** Information supplied **
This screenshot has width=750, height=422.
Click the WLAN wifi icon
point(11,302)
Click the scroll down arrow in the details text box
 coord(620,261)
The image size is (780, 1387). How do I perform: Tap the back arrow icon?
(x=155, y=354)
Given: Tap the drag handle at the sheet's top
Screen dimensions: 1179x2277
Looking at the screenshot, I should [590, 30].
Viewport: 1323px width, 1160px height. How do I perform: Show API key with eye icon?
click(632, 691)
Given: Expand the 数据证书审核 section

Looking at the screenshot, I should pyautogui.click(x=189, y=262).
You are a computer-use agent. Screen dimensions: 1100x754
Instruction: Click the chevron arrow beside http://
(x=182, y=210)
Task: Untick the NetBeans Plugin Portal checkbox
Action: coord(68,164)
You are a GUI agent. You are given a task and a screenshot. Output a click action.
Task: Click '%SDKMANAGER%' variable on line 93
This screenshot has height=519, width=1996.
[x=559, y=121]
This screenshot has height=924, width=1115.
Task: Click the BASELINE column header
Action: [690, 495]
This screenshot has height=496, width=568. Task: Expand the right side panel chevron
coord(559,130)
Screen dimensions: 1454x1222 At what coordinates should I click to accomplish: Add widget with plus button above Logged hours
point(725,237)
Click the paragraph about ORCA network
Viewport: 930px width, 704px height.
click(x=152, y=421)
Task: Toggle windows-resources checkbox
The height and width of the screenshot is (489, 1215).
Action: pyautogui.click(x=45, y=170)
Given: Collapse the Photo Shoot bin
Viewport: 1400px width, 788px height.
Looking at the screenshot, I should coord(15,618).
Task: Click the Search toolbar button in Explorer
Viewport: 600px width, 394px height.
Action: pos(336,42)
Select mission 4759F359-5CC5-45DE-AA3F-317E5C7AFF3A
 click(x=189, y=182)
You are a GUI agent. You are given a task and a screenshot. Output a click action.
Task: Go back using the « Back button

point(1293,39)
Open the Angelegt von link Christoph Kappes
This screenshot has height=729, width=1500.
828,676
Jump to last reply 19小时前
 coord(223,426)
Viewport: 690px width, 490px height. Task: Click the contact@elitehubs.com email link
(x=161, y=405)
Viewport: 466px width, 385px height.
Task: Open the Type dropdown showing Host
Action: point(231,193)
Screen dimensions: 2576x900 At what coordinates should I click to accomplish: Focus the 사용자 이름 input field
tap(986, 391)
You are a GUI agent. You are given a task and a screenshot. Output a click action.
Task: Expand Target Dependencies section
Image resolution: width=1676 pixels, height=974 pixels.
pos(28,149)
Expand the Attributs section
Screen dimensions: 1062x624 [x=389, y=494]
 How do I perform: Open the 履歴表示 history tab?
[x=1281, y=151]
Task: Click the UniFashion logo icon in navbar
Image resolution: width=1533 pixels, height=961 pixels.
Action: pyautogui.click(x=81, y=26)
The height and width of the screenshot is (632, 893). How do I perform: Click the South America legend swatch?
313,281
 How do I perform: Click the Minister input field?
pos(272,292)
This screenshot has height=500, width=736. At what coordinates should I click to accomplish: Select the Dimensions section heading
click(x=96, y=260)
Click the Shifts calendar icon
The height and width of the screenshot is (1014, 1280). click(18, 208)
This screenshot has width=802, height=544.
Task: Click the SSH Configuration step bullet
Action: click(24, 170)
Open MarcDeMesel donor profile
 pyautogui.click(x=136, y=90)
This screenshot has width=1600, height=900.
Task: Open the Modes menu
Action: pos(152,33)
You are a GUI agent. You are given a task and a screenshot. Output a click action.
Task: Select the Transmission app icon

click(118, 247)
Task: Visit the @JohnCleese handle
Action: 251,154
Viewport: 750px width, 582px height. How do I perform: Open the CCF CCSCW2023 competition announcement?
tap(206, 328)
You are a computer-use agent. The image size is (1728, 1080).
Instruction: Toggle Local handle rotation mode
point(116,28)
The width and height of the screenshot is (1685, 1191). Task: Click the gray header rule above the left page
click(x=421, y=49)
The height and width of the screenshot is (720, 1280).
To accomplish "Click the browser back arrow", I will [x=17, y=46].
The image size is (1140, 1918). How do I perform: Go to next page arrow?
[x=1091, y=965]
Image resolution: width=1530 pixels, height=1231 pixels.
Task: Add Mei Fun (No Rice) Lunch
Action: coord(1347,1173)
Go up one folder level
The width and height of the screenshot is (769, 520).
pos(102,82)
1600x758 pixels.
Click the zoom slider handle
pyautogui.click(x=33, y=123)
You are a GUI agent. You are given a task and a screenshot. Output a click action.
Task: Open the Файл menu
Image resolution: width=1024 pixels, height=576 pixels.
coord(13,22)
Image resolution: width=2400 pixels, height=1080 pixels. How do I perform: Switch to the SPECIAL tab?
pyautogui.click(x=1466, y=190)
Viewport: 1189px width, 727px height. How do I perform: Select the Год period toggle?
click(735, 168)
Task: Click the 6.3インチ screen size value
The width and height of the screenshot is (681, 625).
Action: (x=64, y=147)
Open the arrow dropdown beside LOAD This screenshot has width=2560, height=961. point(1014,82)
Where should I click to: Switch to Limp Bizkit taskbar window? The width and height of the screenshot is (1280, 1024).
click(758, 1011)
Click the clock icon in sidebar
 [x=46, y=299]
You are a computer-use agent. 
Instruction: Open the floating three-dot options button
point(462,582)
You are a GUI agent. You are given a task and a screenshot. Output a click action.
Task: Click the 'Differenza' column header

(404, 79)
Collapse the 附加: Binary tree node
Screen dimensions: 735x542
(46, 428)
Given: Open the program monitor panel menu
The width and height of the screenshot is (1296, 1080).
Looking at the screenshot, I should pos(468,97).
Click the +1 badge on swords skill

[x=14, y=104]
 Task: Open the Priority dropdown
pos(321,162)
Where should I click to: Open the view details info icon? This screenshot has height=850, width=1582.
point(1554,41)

** Your instructions **
Output all preceding records character for character.

** Exercise output **
This screenshot has width=750, height=422.
Click the WLAN wifi icon
point(11,302)
Click the scroll down arrow in the details text box
 coord(620,261)
The image size is (780, 1387). How do I perform: Tap the back arrow icon?
(x=155, y=354)
Given: Tap the drag handle at the sheet's top
Screen dimensions: 1179x2277
Looking at the screenshot, I should [590, 30].
Viewport: 1323px width, 1160px height. How do I perform: Show API key with eye icon?
click(632, 691)
Given: Expand the 数据证书审核 section

Looking at the screenshot, I should pyautogui.click(x=189, y=262).
You are a computer-use agent. Screen dimensions: 1100x754
Instruction: Click the chevron arrow beside http://
(x=182, y=210)
Task: Untick the NetBeans Plugin Portal checkbox
Action: coord(68,164)
You are a GUI agent. You are given a task and a screenshot. Output a click action.
Task: Click '%SDKMANAGER%' variable on line 93
This screenshot has height=519, width=1996.
[x=559, y=121]
This screenshot has height=924, width=1115.
Task: Click the BASELINE column header
Action: [690, 495]
This screenshot has height=496, width=568. Task: Expand the right side panel chevron
coord(559,130)
Screen dimensions: 1454x1222 At what coordinates should I click to accomplish: Add widget with plus button above Logged hours
point(725,237)
Click the paragraph about ORCA network
Viewport: 930px width, 704px height.
click(x=152, y=421)
Task: Toggle windows-resources checkbox
The height and width of the screenshot is (489, 1215).
Action: pyautogui.click(x=45, y=170)
Given: Collapse the Photo Shoot bin
Viewport: 1400px width, 788px height.
Looking at the screenshot, I should coord(15,618).
Task: Click the Search toolbar button in Explorer
Viewport: 600px width, 394px height.
Action: pos(336,42)
Select mission 4759F359-5CC5-45DE-AA3F-317E5C7AFF3A
 click(x=189, y=182)
You are a GUI agent. You are given a task and a screenshot. Output a click action.
Task: Go back using the « Back button

point(1293,39)
Open the Angelegt von link Christoph Kappes
This screenshot has height=729, width=1500.
828,676
Jump to last reply 19小时前
 coord(223,426)
Viewport: 690px width, 490px height. Task: Click the contact@elitehubs.com email link
(x=161, y=405)
Viewport: 466px width, 385px height.
Task: Open the Type dropdown showing Host
Action: point(231,193)
Screen dimensions: 2576x900 At what coordinates should I click to accomplish: Focus the 사용자 이름 input field
tap(986, 391)
You are a GUI agent. You are given a task and a screenshot. Output a click action.
Task: Expand Target Dependencies section
Image resolution: width=1676 pixels, height=974 pixels.
pos(28,149)
Expand the Attributs section
Screen dimensions: 1062x624 [x=389, y=494]
 How do I perform: Open the 履歴表示 history tab?
[x=1281, y=151]
Task: Click the UniFashion logo icon in navbar
Image resolution: width=1533 pixels, height=961 pixels.
Action: pyautogui.click(x=81, y=26)
The height and width of the screenshot is (632, 893). How do I perform: Click the South America legend swatch?
313,281
 How do I perform: Click the Minister input field?
pos(272,292)
This screenshot has height=500, width=736. At what coordinates should I click to accomplish: Select the Dimensions section heading
click(x=96, y=260)
Click the Shifts calendar icon
The height and width of the screenshot is (1014, 1280). click(18, 208)
This screenshot has width=802, height=544.
Task: Click the SSH Configuration step bullet
Action: click(24, 170)
Open MarcDeMesel donor profile
 pyautogui.click(x=136, y=90)
This screenshot has width=1600, height=900.
Task: Open the Modes menu
Action: pos(152,33)
You are a GUI agent. You are given a task and a screenshot. Output a click action.
Task: Select the Transmission app icon

click(118, 247)
Task: Visit the @JohnCleese handle
Action: 251,154
Viewport: 750px width, 582px height. How do I perform: Open the CCF CCSCW2023 competition announcement?
tap(206, 328)
You are a computer-use agent. The image size is (1728, 1080).
Instruction: Toggle Local handle rotation mode
point(116,28)
The width and height of the screenshot is (1685, 1191). Task: Click the gray header rule above the left page
click(x=421, y=49)
The height and width of the screenshot is (720, 1280).
To accomplish "Click the browser back arrow", I will [x=17, y=46].
The image size is (1140, 1918). How do I perform: Go to next page arrow?
[x=1091, y=965]
Image resolution: width=1530 pixels, height=1231 pixels.
Task: Add Mei Fun (No Rice) Lunch
Action: coord(1347,1173)
Go up one folder level
The width and height of the screenshot is (769, 520).
pos(102,82)
1600x758 pixels.
Click the zoom slider handle
pyautogui.click(x=33, y=123)
You are a GUI agent. You are given a task and a screenshot. Output a click action.
Task: Open the Файл menu
Image resolution: width=1024 pixels, height=576 pixels.
coord(13,22)
Image resolution: width=2400 pixels, height=1080 pixels. How do I perform: Switch to the SPECIAL tab?
pyautogui.click(x=1466, y=190)
Viewport: 1189px width, 727px height. How do I perform: Select the Год period toggle?
click(735, 168)
Task: Click the 6.3インチ screen size value
The width and height of the screenshot is (681, 625).
Action: (x=64, y=147)
Open the arrow dropdown beside LOAD This screenshot has width=2560, height=961. point(1014,82)
Where should I click to: Switch to Limp Bizkit taskbar window? The width and height of the screenshot is (1280, 1024).
click(758, 1011)
Click the clock icon in sidebar
 [x=46, y=299]
You are a computer-use agent. 
Instruction: Open the floating three-dot options button
point(462,582)
You are a GUI agent. You are given a task and a screenshot. Output a click action.
Task: Click the 'Differenza' column header

(404, 79)
Collapse the 附加: Binary tree node
Screen dimensions: 735x542
(46, 428)
Given: Open the program monitor panel menu
The width and height of the screenshot is (1296, 1080).
Looking at the screenshot, I should pos(468,97).
Click the +1 badge on swords skill

[x=14, y=104]
 Task: Open the Priority dropdown
pos(321,162)
Where should I click to: Open the view details info icon? This screenshot has height=850, width=1582.
point(1554,41)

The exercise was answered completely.